As you are doubtless all aware, two new consumer digital recording formats are about to reach the high street: Philips' Digital Compact Cassette (DCC) and Sony's MiniDisc. DCC has just beaten MiniDisc to the punch, and in this issue we have a review one of the first DCC players. Another few weeks, and you'll be able to go and try one out for yourself.
There has been pre-launch criticism of the compromises required to make digital recording work at low cost for a consumer medium. Both DCC and MiniDisc employ 'masking' techniques to reduce the amount of data they write to their respective recording media — they do not record parts of the signal that they reckon you won't be able to hear. It's a shame that this trick has to be used, but provided that you regard DCC and MiniDisc as alternatives to regular analogue cassettes, and not rivals to DAT, I think it can be seen as an acceptable technical compromise - albeit one the mere thought of which sets my teeth on edge.
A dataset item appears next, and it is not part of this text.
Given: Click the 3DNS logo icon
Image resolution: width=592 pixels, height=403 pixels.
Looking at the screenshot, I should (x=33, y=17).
There is, however, another worrying aspect about the launch of both formats, and that concerns the royalties on sales of DCC and MiniDisc. In short, record companies are proposing to pay reduced royalties on the new formats, and artists and their managers aren't too happy. (Those managers who've discovered that their contracts already hold them to reduced royalties on new formats have even less to smile about.) The whole issue is complicated by the fact that each record company negotiates with each of their acts individually, but the BPI are hoping to negotiate 'breaks' that could cut royalties payable to singer/songwriters whose material is released on DCC by as much as 40%. The BPI argue that introducing new formats costs them a good deal of money, and that in view of the fact that artists will benefit from new formats it is only reasonable to expect them to bear some of the cost.
Managers and artists see it differently, and are quite rightly unwilling to simply give in to the BPI's demands for them to bear rather vague 'costs'. So strong is the feeling that this is another opportunity for record companies to squeeze artists — memories of the introduction of CD, with its associated royalty cuts, are relatively fresh — that Ed Bicknell, Dire Straits' manager, has gone so far as to insist that the bands' titles be withheld from release on DCC unless the full publishing royalty is paid — he does, however, concede that a reduction in the record royalty may be appropriate. Genesis, U2 and Simply Red are among other major acts supporting Dire Straits' stand.
While it's hard to feel sorry for a band such as Dire Straits when they complain about a few royalty points, they are among the very few artists who actually have any muscle with record companies. They are therefore in a position to make a stand that will benefit artists who are in no position to do so, and are therefore to be applauded for doing just that. Particularly at a time when record companies are finding it hard to justify high CD prices, the BPI and individual record companies will find little sympathy for their point of view.